Gmina Szczuczyn is an urban-rural gmina (administrative district) in Grajewo County, Podlaskie Voivodeship, in north-eastern Poland. Its seat is the town of Szczuczyn, which lies approximately 15 km south-west of Grajewo and 77 km north-west of the regional capital Białystok.
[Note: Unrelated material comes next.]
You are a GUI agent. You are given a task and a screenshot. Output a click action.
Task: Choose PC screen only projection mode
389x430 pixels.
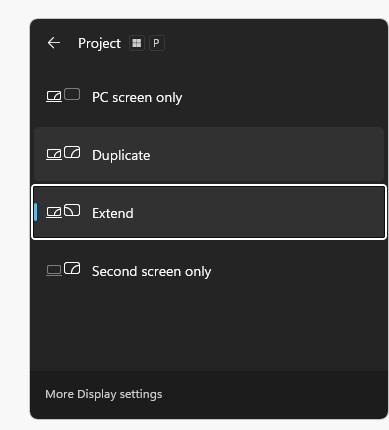pos(209,97)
The gmina covers an area of 115.72 km2, and as of 2006 its total population is 6,675 (out of which the population of Szczuczyn amounts to 3,564, and the population of the rural part of the gmina is 3,111).

==Villages==
Apart from the town of Szczuczyn, Gmina Szczuczyn contains the villages and settlements of Balcer, Bęćkowo, Brzeźno, Bzury, Chojnowo, Czarnówek, Czarnowo, Danowo, Dołęgi, Gutki, Jambrzyki, Koniecki Małe, Koniecki-Rostroszewo, Kurki, Lipnik, Mazewo, Miętusewo, Milewo, Niećkowo, Niedźwiadna, Niedźwiedzkie, Nowe Zacieczki, Obrytki, Przeszkoda, Rakowo, Skaje, Sokoły, Stare Guty, Świdry-Awissa, Tarachy, Wólka, Zacieczki, Załuski, and Zofiówka.

==Neighbouring gminas==
Gmina Szczuczyn is bordered by the gminas of Biała Piska, Grabowo, Grajewo, Prostki, and Wąsosz.